The problem here is the text 'type' marker at the start of the file can be anything from 0 to 3 bytes long, making it a bit tricky to use with an arbitrary stream without either buffering the input or using a 'putback' mechanism. This is less of an issue with LoadText as it can do it messily/internally.

It's not impossible, just something we haven't got around too yet.


ziggy(Posted 2006) [#6]
why not adding this functionality to the TextStream?
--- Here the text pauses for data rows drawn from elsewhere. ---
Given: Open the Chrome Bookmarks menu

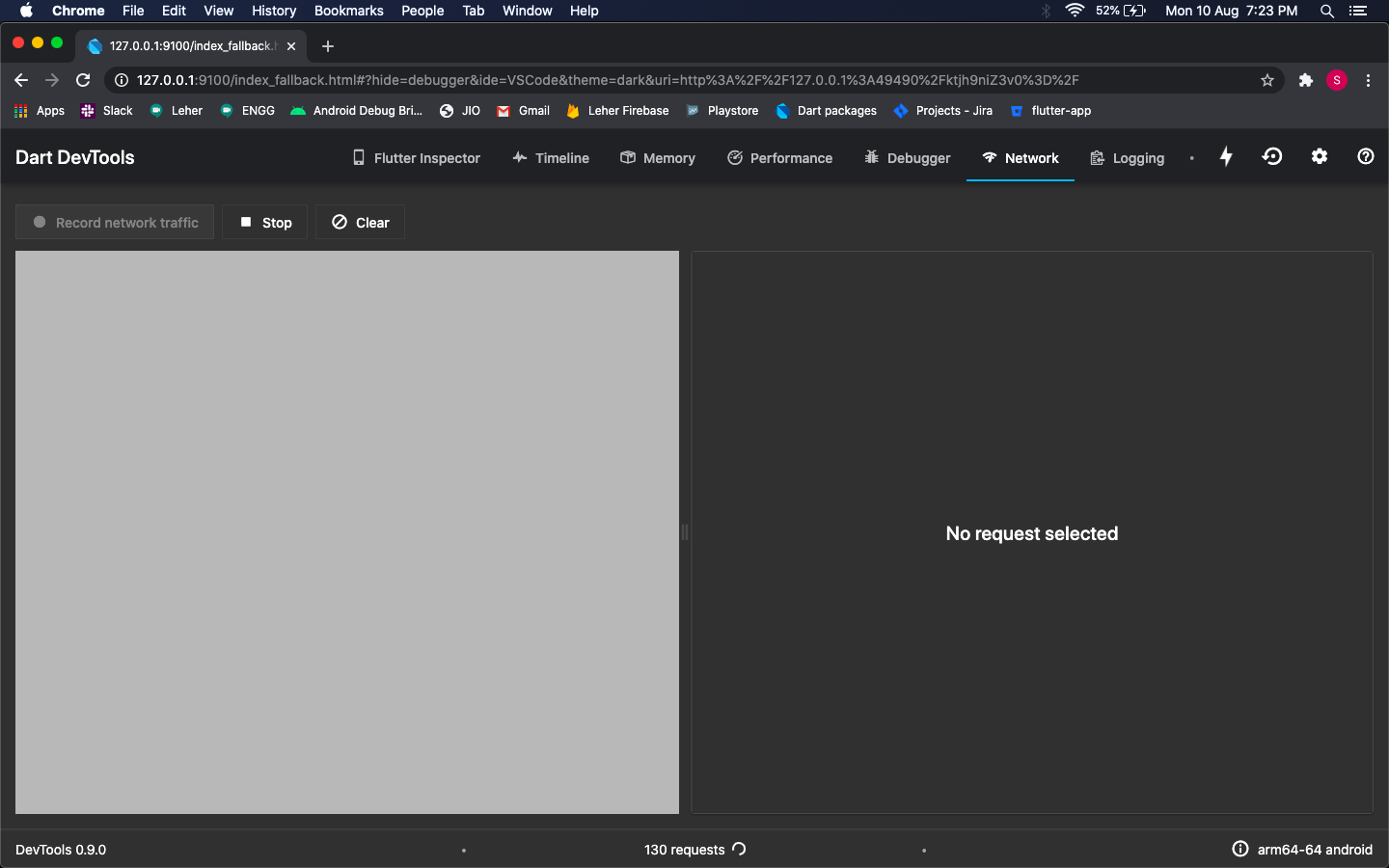Looking at the screenshot, I should click(x=348, y=11).
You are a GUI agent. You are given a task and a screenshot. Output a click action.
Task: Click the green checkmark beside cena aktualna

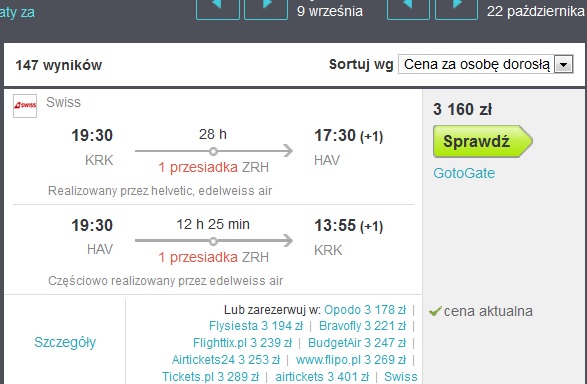pos(435,311)
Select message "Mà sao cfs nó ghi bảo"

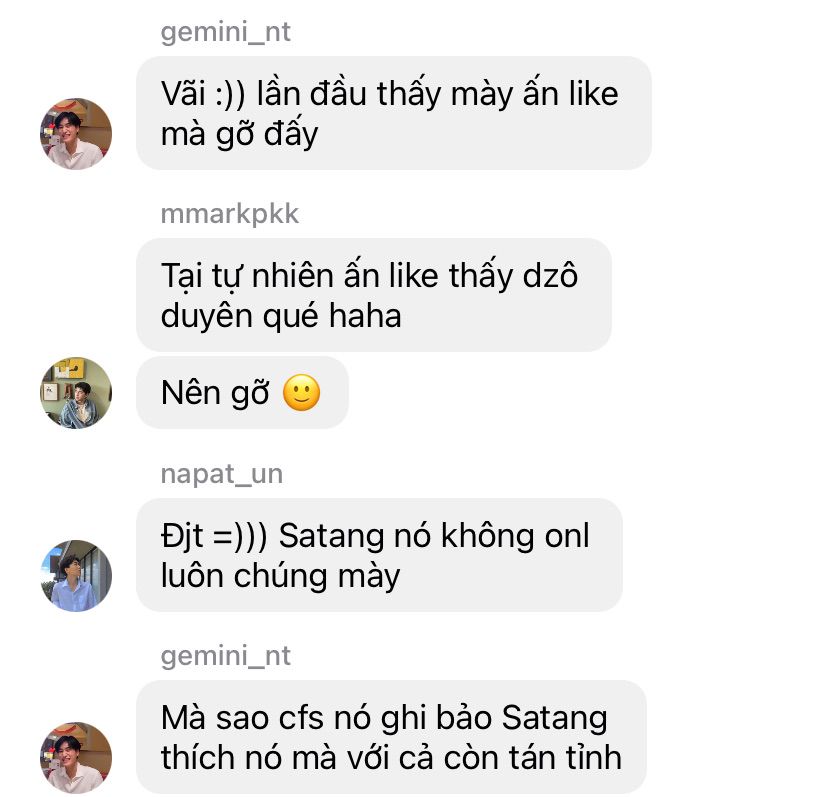(391, 737)
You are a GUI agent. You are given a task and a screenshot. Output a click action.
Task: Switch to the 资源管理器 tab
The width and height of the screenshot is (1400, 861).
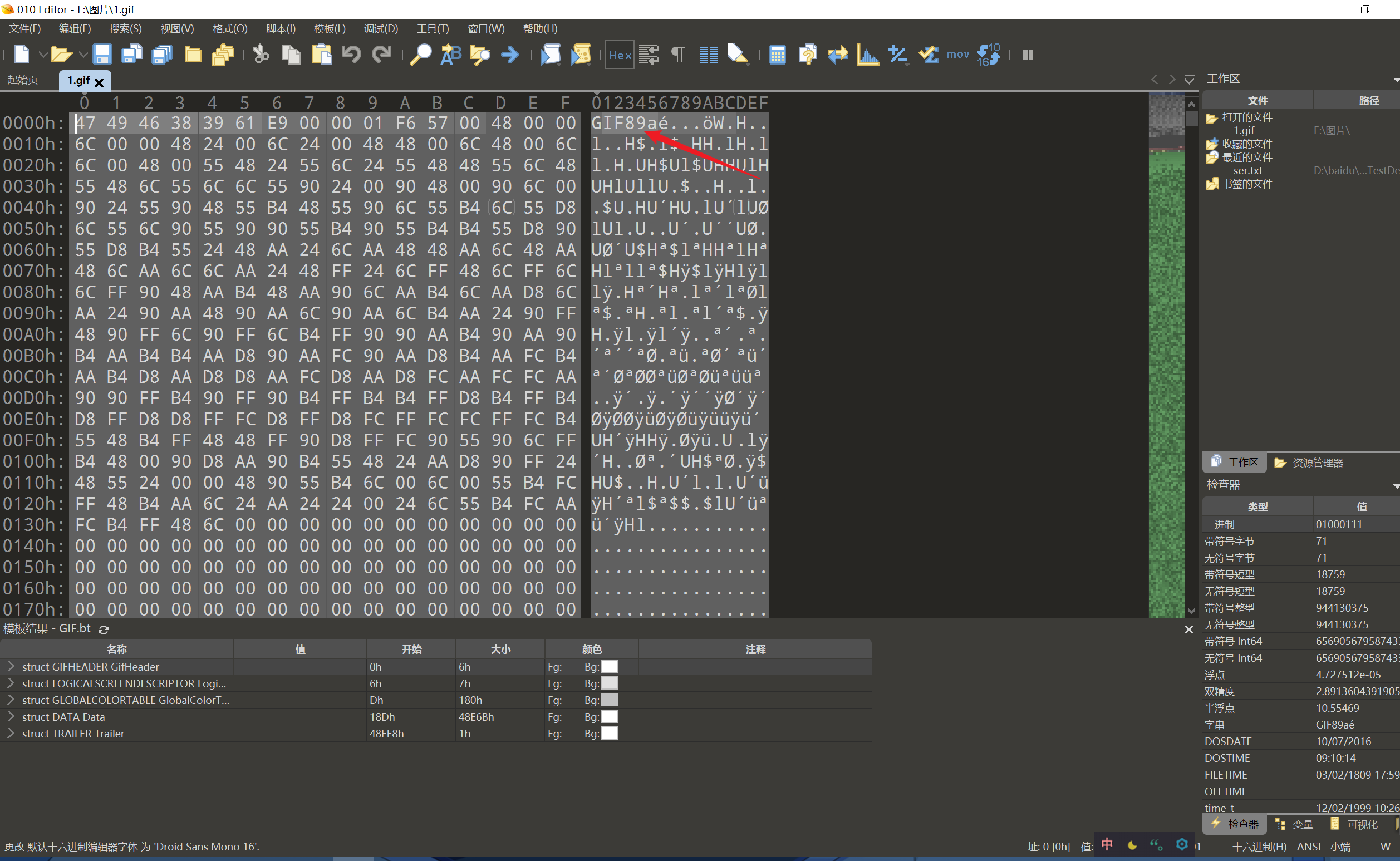tap(1309, 463)
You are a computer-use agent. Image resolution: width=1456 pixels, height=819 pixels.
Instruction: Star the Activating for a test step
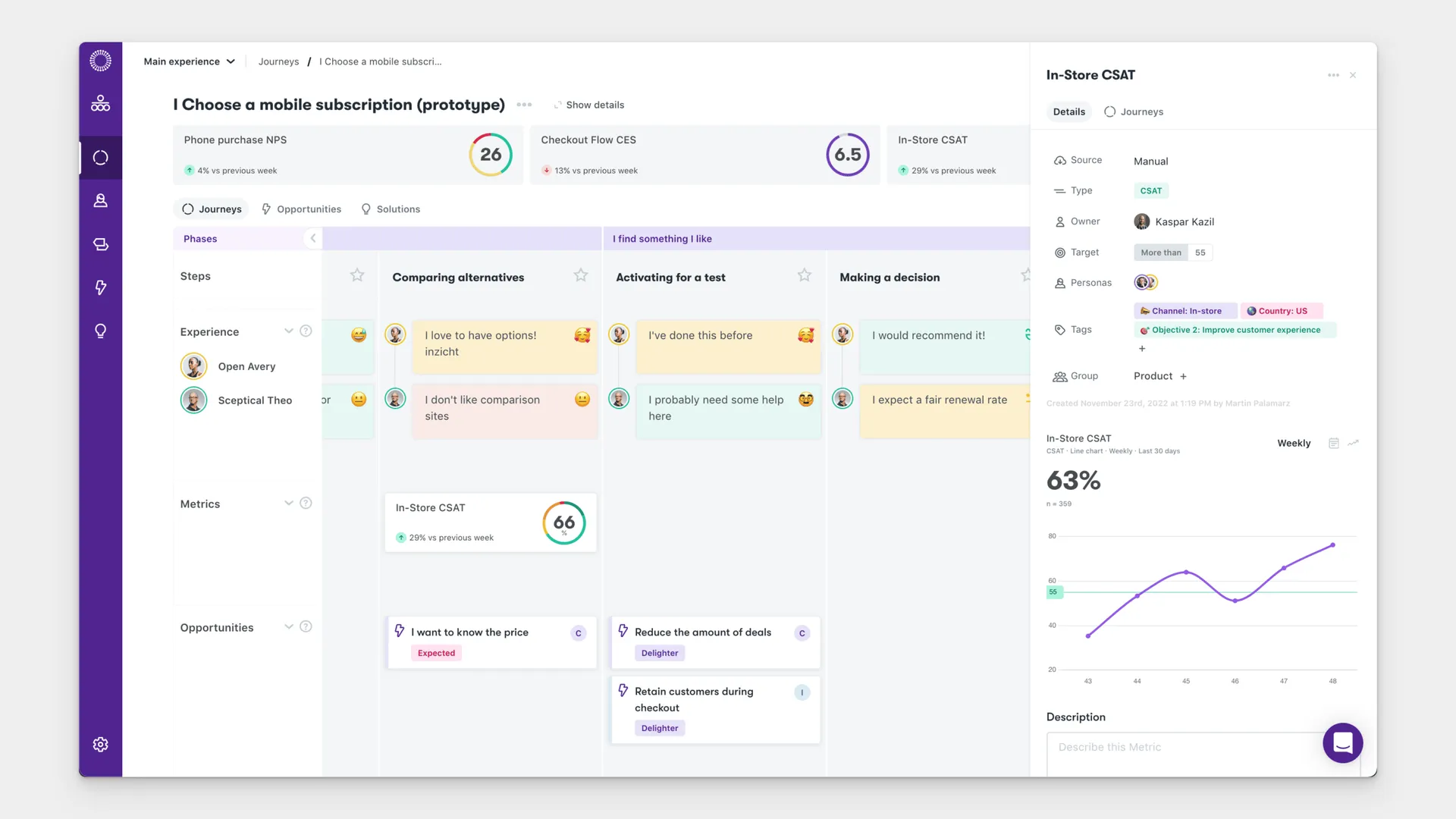click(x=805, y=275)
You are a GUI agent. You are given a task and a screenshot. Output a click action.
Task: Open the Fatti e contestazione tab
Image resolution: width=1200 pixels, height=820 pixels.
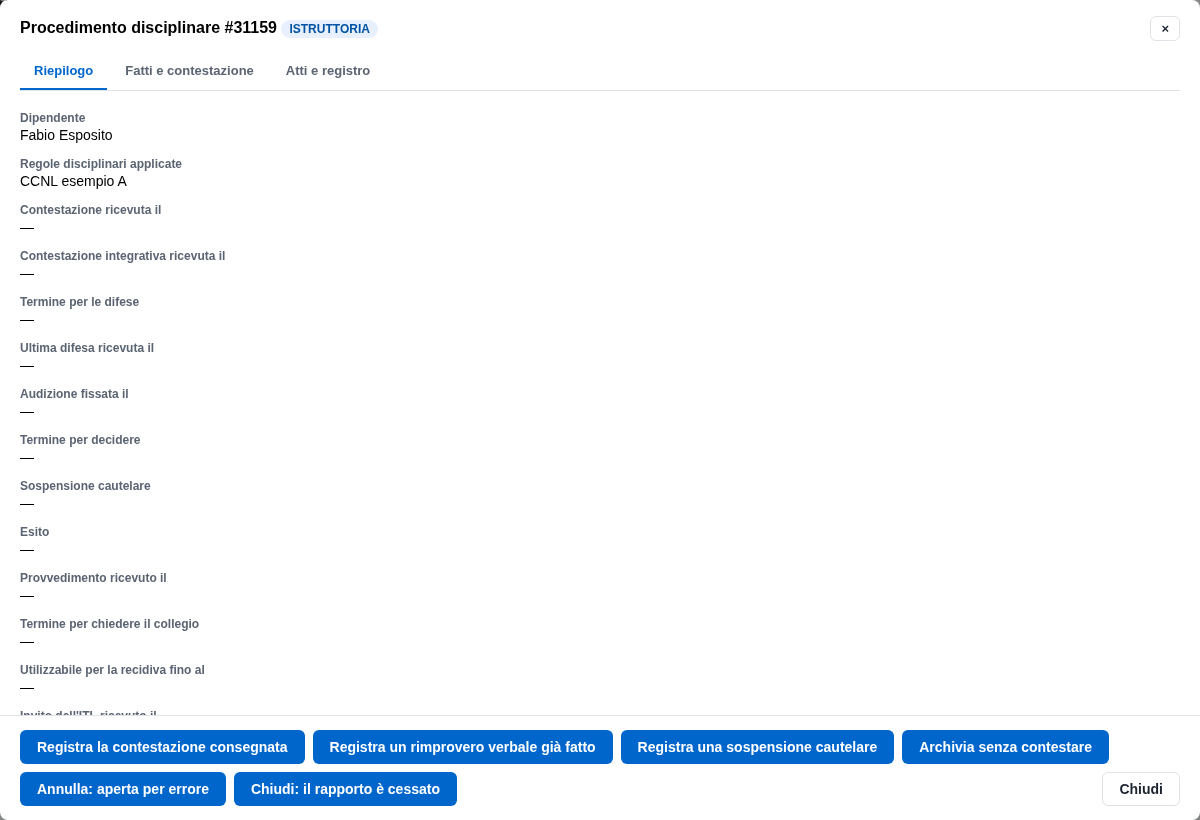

I think it will be very useful for those who are not familiar to text encoding:

Type TextFileReader
	Function CreateStream:TTextStream(url:Object,DetectEncoding:Int = True,ForceEncoding:Int = 0 )
		Local Stream:TStream=ReadStream(url) 'This is the base stream
		If Stream = Null Then Return Null 'Unable to open URL
		If detectencoding = False Then
			Local TStream:TTextStream=TTextStream.Create( Stream,forceencoding)
			Return TStream
		Else
			Local TStream:TTextStream=TTextStream.Create( Stream,EncodingDetector(url))
			Return TStream
		EndIf
		
	End Function
	Function EncodingDetector:Int(url:Object)
		Local format:Int = 0  'This is to store the encoding
		Local Stream:TStream=ReadStream(url) 'This is the base stream
		If not Stream.Eof() 'check if there is data to read
			Local c:Byte=Stream.ReadByte()
			If not Stream.Eof()
				Local d:Byte=Stream.ReadByte()  'Get the firt byte to get the encoding
				If c=$fe and d=$ff  'if its FF and FE (Big endian byte order)
					format=TTextStream.UTF16BE
				Else If c=$ff and d=$fe  'Little endian byte order
					format=TTextStream.UTF16LE
				Else If c=$ef and d=$bb
					If not Stream.Eof()
						Local e:Byte=Stream.ReadByte()
						If e=$bf format=TTextStream.UTF8
					EndIf
				EndIf
			EndIf
		EndIf
		Return format
	End Function
End Type


that's what I use to read from txt files, and it's a little adaptation of the official loadtext command.

hope you'll find it useful.


Yan(Posted 2006) [#7]
Wouldn't you need something like...
Function EncodingDetector:Int(url:Object)
  
  ...ETC...
  
  If format = Null
    format = TTextStream.LATIN1
    Stream.Seek(0) 'this won't work on an unbuffered serial stream
  EndIf

  Return format
End Function
...too?

I presume this is what Mark was talking about when he said...
making it a bit tricky to use with an arbitrary stream without either buffering the input or using a 'putback' mechanism



ziggy(Posted 2006) [#8]
@Yan: Format never gets null, it's a Integer, and it's started with value 0 (LATIN1)
Ah, and yes, this will only work on seekable streams, but non seekable streams don't usualy have a byte order mark at it's begining.

what about this?

Function EncodingDetector:Int(url:Object)
  
  ...ETC...
  
  If format = 0
    try
        Stream.Seek(0) 'this will only work on an unbuffered serial stream
    catch err$
    end try
  EndIf

  Return format
End Function



Yan(Posted 2006) [#9]
1) In BMax Null = 0 for integers.
2) TTextStream.LATIN1 = 1
C) I think you're missing the point!


ziggy(Posted 2006) [#10]
@Yan: this code needs to start format = 1 instead of 0, you're right. But for anything else, I think is a quite usable routine. I will give it a deep try and let everybody know any prob using it.